#### [YOUR GOAL]
Restate word for word the part of the material that runs from the line containing "Screen dimensions: 900x573" through its final line, inclusive, minus the pictures.
========================================
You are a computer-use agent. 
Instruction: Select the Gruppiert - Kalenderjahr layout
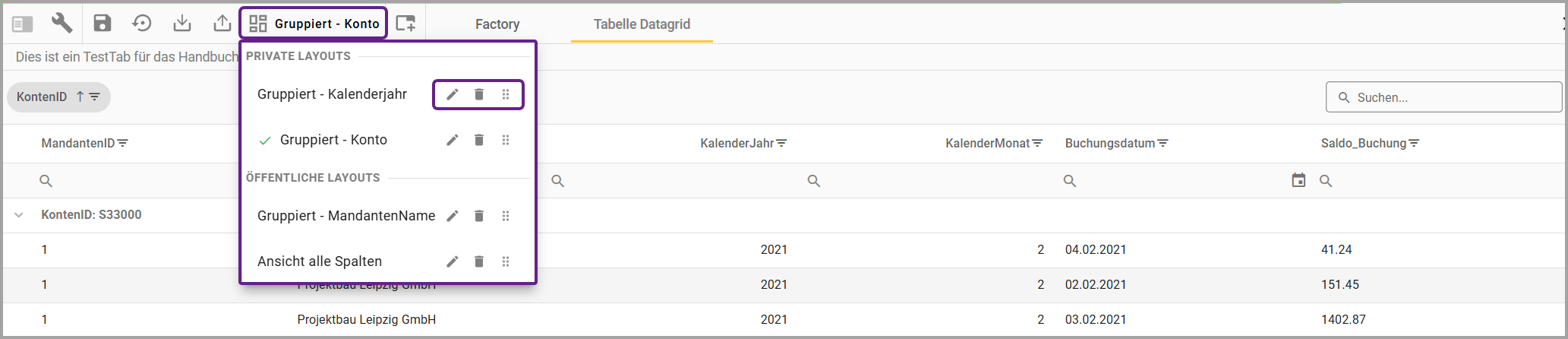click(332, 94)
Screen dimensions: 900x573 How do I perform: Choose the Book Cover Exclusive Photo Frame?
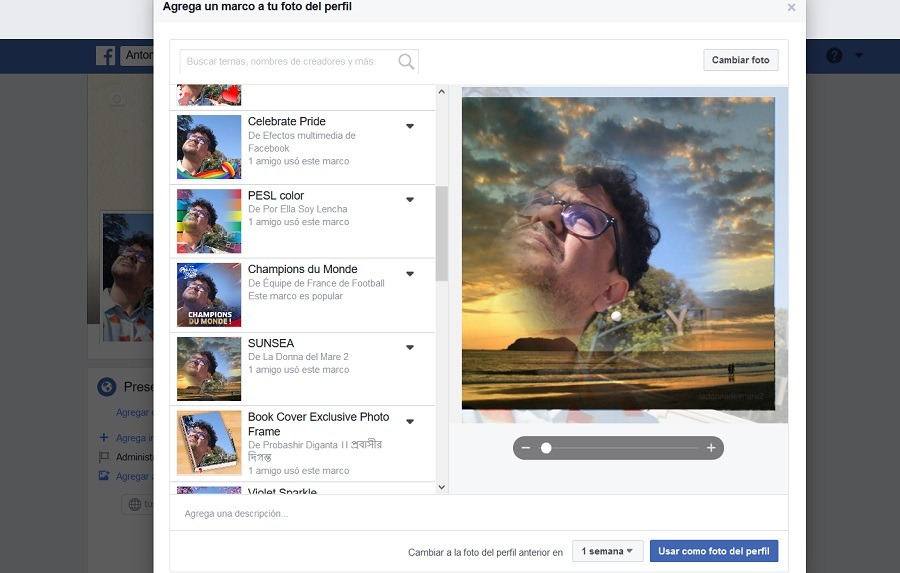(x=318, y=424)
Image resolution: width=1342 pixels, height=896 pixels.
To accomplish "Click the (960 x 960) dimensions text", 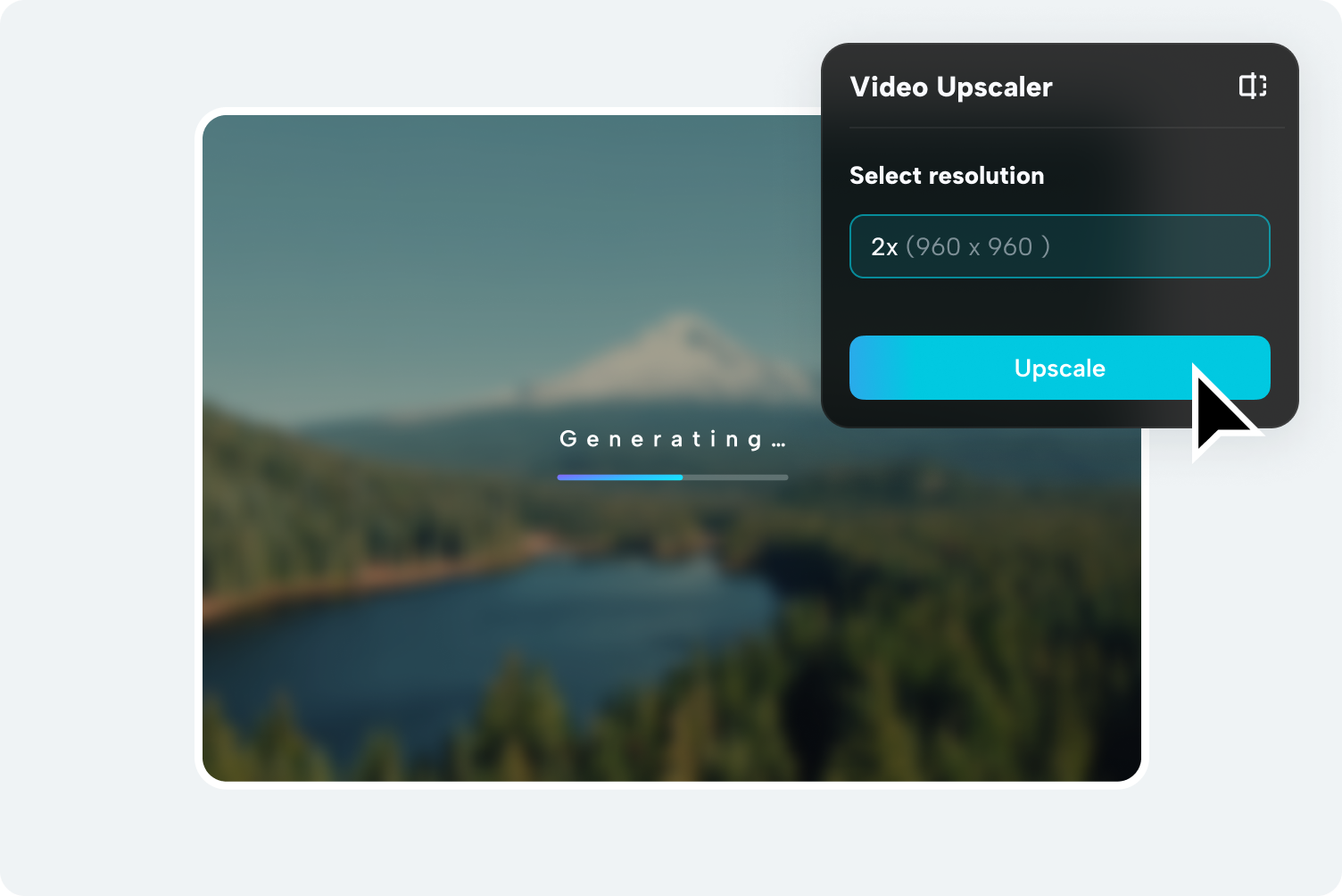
========================================
#### [RESPONSE AREA]
Screen dimensions: 900x573 How do I perform: Choose the Book Cover Exclusive Photo Frame?
(x=318, y=424)
Image resolution: width=1342 pixels, height=896 pixels.
To accomplish "Click the (960 x 960) dimensions text", 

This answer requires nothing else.